YAML rules are the default rule type in the dashboard UI. They define structured matching logic and a message.

Good for:

  • most policy checks
  • teams that do not want to maintain Python rule code
  • repeatable AST and pattern-style enforcement

Python rules

Python rules are for advanced logic that is not easy to express in YAML.

Good for:

  • custom traversal logic
  • context-aware matching
  • rules that need richer code inspection

Python rules require a paid plan.


What You Define for Each Rule

Every custom rule has:

  • rule_id
  • name
  • description
  • severity
  • category
  • rule_type
  • rule body (yaml_config or python_code)
  • enabled or disabled state

Typical severities:

  • CRITICAL
  • HIGH
  • MEDIUM
  • LOW

Dashboard categories include examples such as:

  • security
  • architecture
  • style
  • performance
  • custom

Quick Start: Create a YAML Rule

The dashboard ships with useful starter templates such as:

  • Require Auth Decorator
  • No Raw SQL Strings
  • Service Class Inheritance

Typical workflow:

  1. Open Dashboard → Custom Rules
  2. Click Create Rule
  3. Choose YAML Config
  4. Start from a template or paste your own rule JSON
  5. Set severity and category
  6. Save
  7. Enable the rule

Example shape:

{
"pattern": {
"type": "function",
"decorators": {
"has_any": ["app.route", "app.get", "app.post"],
"must_also_have_any": ["require_auth", "login_required", "authenticated"]
}
},
"message": "API endpoint missing authentication decorator"
}

Example Rules

Require auth on endpoints

{
"pattern": {
"type": "function",
"decorators": {
"has_any": ["app.route", "app.get", "app.post", "router.get", "router.post"],
"must_also_have_any": ["require_auth", "login_required", "authenticated"]
}
},
"message": "API endpoint missing authentication decorator"
}

Block dynamic SQL construction

{
"pattern": {
"type": "call",
"function_match": ["execute", "executemany"],
"args": { "position": 0, "is_dynamic": true }
},
"message": "Use parameterized queries instead of string formatting"
}

Force service inheritance

{
"pattern": {
"type": "class",
"name_pattern": "*Service",
"must_inherit_any": ["BaseService"]
},
"message": "Service classes must inherit from BaseService"
}

When to Use Python Rules

Use Python rules only when the YAML matcher is not enough.

A Python rule is usually the right choice when you need:

  • custom traversal logic
  • context-aware matching
  • logic that depends on multiple nodes or relationships

Minimal shape:

from skylos.rules.base import SkylosRule

class MyRule(SkylosRule):
rule_id = "ACME-001"
name = "My Custom Rule"

def visit_node(self, node, context):
return None

If a policy can be expressed cleanly in YAML, prefer YAML first.
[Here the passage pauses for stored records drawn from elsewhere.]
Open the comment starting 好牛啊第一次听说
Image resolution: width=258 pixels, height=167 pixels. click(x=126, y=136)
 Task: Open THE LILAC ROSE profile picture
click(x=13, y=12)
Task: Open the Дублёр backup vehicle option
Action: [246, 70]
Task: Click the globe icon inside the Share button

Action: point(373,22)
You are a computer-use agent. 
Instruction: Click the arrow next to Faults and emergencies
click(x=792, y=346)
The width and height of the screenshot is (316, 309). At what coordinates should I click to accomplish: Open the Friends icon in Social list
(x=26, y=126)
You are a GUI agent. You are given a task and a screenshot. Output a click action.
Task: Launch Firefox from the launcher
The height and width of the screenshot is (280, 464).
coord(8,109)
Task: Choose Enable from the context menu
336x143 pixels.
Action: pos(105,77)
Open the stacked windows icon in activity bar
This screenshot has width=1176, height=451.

It is easier to review and maintain.


How Custom Rules Sync

Custom Rules are not part of the project policy blob.

They sync through the dedicated custom-rules path and are organization-scoped. That means:

  • you manage them once at the org level
  • enabled rules can be reused across projects in the same organization
  • they should be documented as org standards, not as one-off project toggles

If you are on the Free plan, do not assume rule sync will behave the same as a paid plan. The current sync endpoint returns custom rules only for paid plans.


  1. Start with built-in Skylos analysis first.
  2. Add project policy and stabilize the main upload workflow.
  3. Create only a few high-signal Custom Rules.
  4. Start with YAML rules before Python rules.
  5. Give every rule a clear rule_id, message, and owner.
  6. Use severity consistently so the team trusts the output.
  7. Disable or revise noisy rules quickly.
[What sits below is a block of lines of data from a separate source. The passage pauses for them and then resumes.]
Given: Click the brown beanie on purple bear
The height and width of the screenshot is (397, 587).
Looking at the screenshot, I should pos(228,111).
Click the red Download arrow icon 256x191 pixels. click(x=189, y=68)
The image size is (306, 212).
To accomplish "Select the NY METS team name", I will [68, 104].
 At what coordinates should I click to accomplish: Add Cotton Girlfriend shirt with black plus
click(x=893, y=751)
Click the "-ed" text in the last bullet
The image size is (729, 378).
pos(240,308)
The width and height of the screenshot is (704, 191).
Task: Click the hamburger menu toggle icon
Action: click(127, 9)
Bad custom rules are worse than no custom rules. The standard is high signal, low ambiguity.


Common Mistakes

Using Custom Rules for one-off project notes

That belongs in project policy, not the org-wide rule engine.

Making every org preference a blocking rule

Not every preference needs hard enforcement. Start with security and architecture rules that matter.

Jumping to Python too early

If YAML handles it, keep it in YAML.

Reusing unclear severities

If every rule is CRITICAL, the classification stops meaning anything.